È il 27 gennaio 2002 a Lagos in Nigeria.

Nel quartiere di Ikeja è situata una grande base militare dove vivono molti soldati con le loro famiglie. Al suo interno vengono immagazzinate molte bombe ad alto potenziale così come numerosissimi altri esplosivi di varia natura. 

Tutti sanno che questo deposito è troppo vicino a una zona densamente popolata ma finora la convivenza non ha mai portato ad alcun incidente. Finora. 

Nel tardo pomeriggio di quel 27 gennaio in un piccolo mercato del quartiere scoppia un incendio. Le fiamme non opportunamente contrastate si propagano velocemente e raggiungono la vicina caserma militare. Il fuoco arriva con facilità nel deposito munizioni e dà il via ad una serie di esplosioni - una trentina - che scuotono la città, mandando in frantumi i vetri delle finestre in un raggio di 15 chilometri e uccidendo chi si trovava sul nei paraggi della caserma.

Le esplosioni lanciano munizioni di grosso calibro sulla città e il fuoco si estende ai quartieri vicini, dove bruciavano palazzi e fabbriche, mentre parte della popolazione, presa dal panico, tenta di fuggire. La scena è apocalittica. Oltre alle fiamme, le persone devono scappare anche da una pioggia di munizioni che piombano sulla folla come meteoriti infuocate.

Man mano che le strade diventavano sempre più affollate, le persone in preda al panico fuggono in tutte le direzioni, travolgendo coloro che hanno la sfortuna di cadere. Nel frattempo alcuni si gettano dalle finestre dei palazzi in fiamme per sfuggire alla morte ma trovando molto spesso lo stesso destino.

Nel centro di Lagos c'è un grande canale che corre da nord a sud parallelamente a una superstrada e molte persone pensano possa essere una buona via di fuga dai proiettili incendiati che cadono dal cielo.

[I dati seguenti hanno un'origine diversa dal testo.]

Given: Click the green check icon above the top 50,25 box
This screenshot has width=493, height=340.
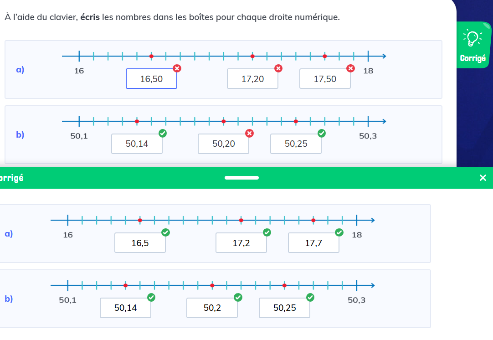Looking at the screenshot, I should 322,133.
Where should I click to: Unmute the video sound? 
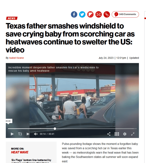point(36,134)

Il canale è però pieno d'acqua e coloro che vi si avventurano si trovano ben presto a dover nuotare al buio. Nel panico che regna sovrano, il canale diventa un fiume umano con i più deboli e quelli che non sanno nuotare che vengono schiacciati sul fondo da altre persone che sopraggiungono morendo per compressione o per annegamento. Nella confusa lotta per la sopravvivenza almeno 600 persone vengono uccise, molte delle quali bambini. Molti corpi vengono ritrovati lungo il canale, mente altri, trasportati dalla corrente, vengono rinvenuti fino a dieci chilometri dall'esplosione.

Le aree colpite della città continuano a bruciare fino al pomeriggio del 28 gennaio mentre i servizi di emergenza dimostrano la loro inadeguatezza non sono disponibili abbastanza squadre antincendio o punti d'acqua per far fronte al fuoco che di conseguenza consuma gran parte della periferia nord della città. 

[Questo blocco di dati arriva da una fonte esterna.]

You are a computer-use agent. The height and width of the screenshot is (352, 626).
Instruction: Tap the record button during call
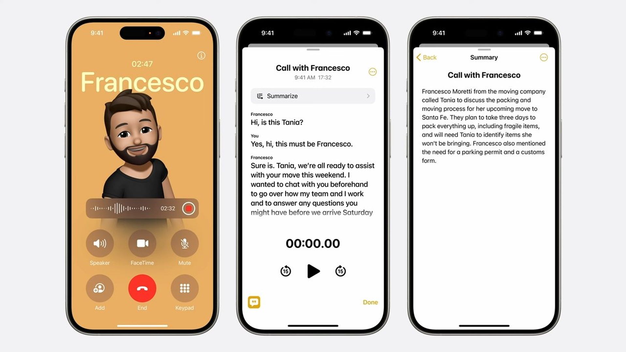(189, 208)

Anche gli ospedali vengono completamente sopraffatti, con molti feriti che vagano per ore senza alcuna assistenza medica anche se riescono a raggiungere una struttura medica efficiente. 

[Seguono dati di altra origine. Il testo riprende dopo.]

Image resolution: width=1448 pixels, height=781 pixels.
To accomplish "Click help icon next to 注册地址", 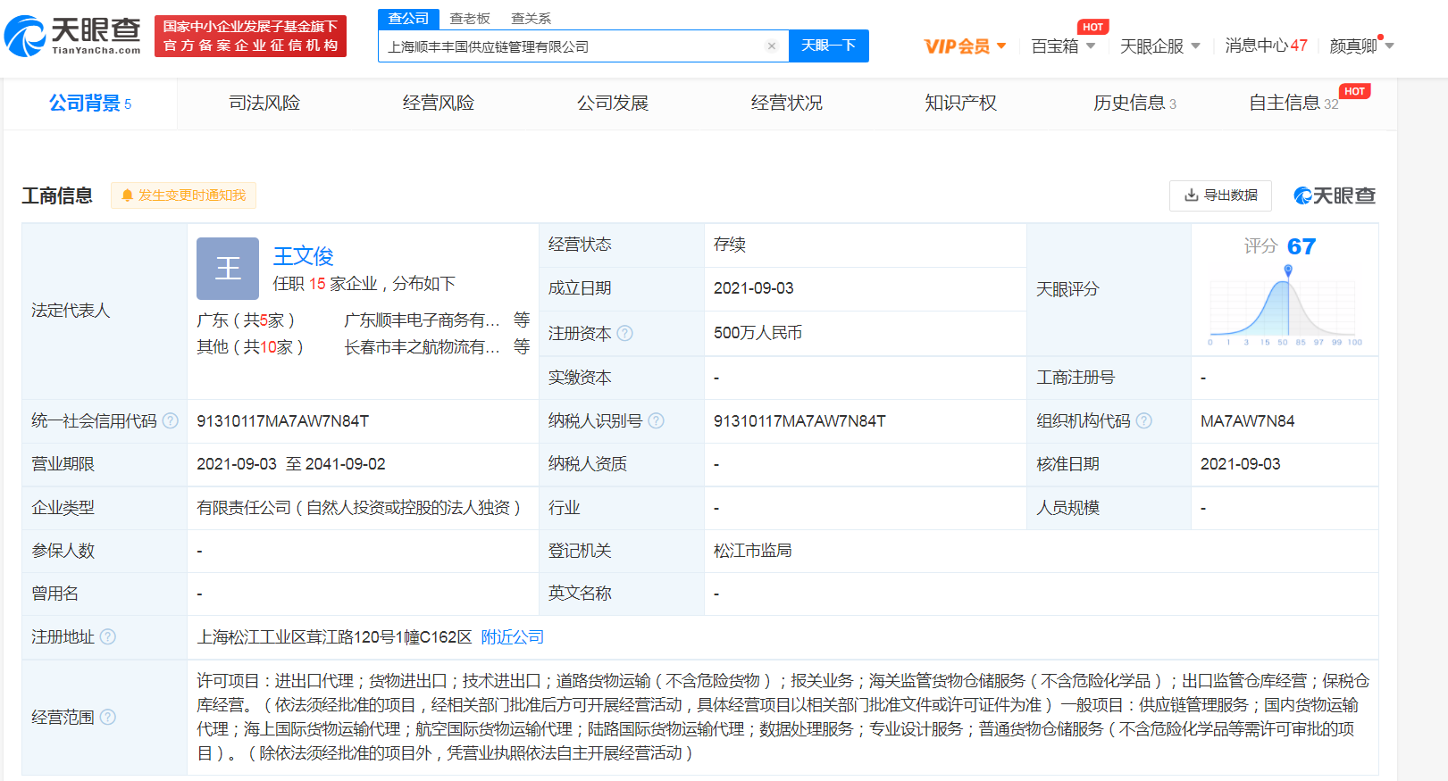I will pos(108,636).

Il bilancio finale delle vittime finale è difficile da calcolare. Il Governo locale parla di oltre 600 morti mentre la Croce Rossa afferma che sono stati recuperati almeno 1.000 cadaveri e che alcune persone sono state dichiarate disperse e mai trovate.

Oltre ai morti, almeno 5.000 persone sono rimaste ferite nel disastro e oltre 12.000 sono diventate senzatetto, con interi distretti della città devastati.